Nine months later, Douglas and Kramer are running together as independents in the presidential election, arguing which of them will be the nominee for president. Douglas distracts Kramer by throwing a dollar on the floor, and grabs the microphone to announce himself as the presidential candidate, much to Kramer's chagrin.

==Production==
The film had initially been written for Walter Matthau and Jack Lemmon before the Matthau role ultimately went to James Garner due to Matthau vacating for health reasons. In an interview with Variety, Garner stated both he and Lemmon had wanted to work together for a long time and saw the film as an opportunity to do so. The character of DNC Chair Joe Hollis was initially to be played by Daniel Benzali, but left the role due to scheduling conflicts with his series Murder One and was replaced with Wilford Brimley. According to Garner, the film was kept apolitical with no real life presidents, current or past, mentioned by name nor were the characters based on any real life administrations.

===Filming===
Most of the filming took place in the mountains of western North Carolina. Scenes were filmed along the Broad River where it flows into Lake Lure in Rutherford County, Dillsboro, along the Great Smoky Mountains Railroad; Waynesville, where a giant clown sign crashes through their windshield as they try to flee and where they find the baby in the stolen car is in Marshall, North Carolina; and in Asheville, at the Biltmore Estate.

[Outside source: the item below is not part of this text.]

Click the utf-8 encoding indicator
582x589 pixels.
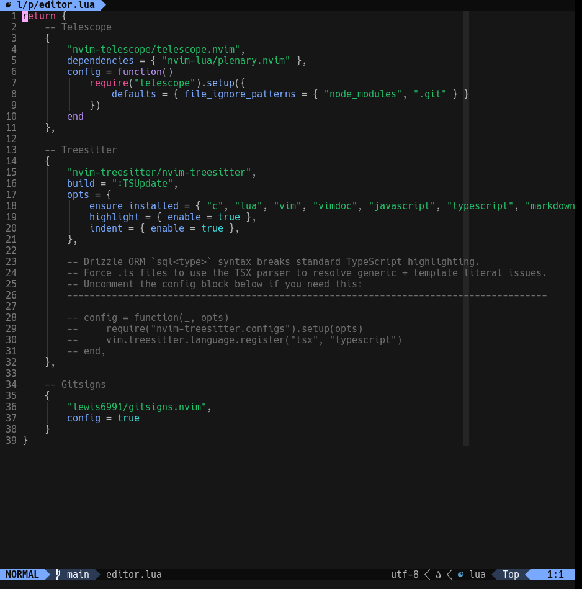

In Asheville, North Carolina, the downtown area stands in for an unnamed town in West Virginia. There, the Western Carolina University Marching Band portrays the "All Dorothy Marching Band" (a fictional group based on Dorothy Gale in The Wizard of Oz), at a gay pride parade.

In his memoirs, Garner wrote that he enjoyed working with Lemmon but felt Segal "was a self appointed genius who didn't know his ass from second base and Jack and I both knew it."

==Reception==
My Fellow Americans received mixed reviews from critics. It holds a 48% rating on Rotten Tomatoes based on 61 reviews and the critical consensus: "It doesn't commit any impeachable offenses, but My Fellow Americans lacks strong regulatory oversight of its toothless political satire and misuse of comedic talent."

Roger Ebert of the Chicago Sun-Times praised Lemmon and Garner, but felt the film was "a series of cheap shots and missed opportunities". However, he said that "a lot of the cheap shots are funny, and maybe the climate is wrong for sharply barbed political satire. I dunno. This is not a great comedy and will be soon forgotten, but it has nice moments." James Berardinelli of ReelViews also complimented the actors, writing "Lemmon and Garner slip comfortably into their roles" and saying the movie has "some good one-liners", but he criticized the "failed attempts to inject embarrassingly trite melodrama and recycled action sequences into the story" and also felt the political satire was "weak and obligatory". Mick LaSalle of the San Francisco Chronicle described My Fellow Americans as a "pleasing but mediocre film, with a great cast, a great story and a misguided script."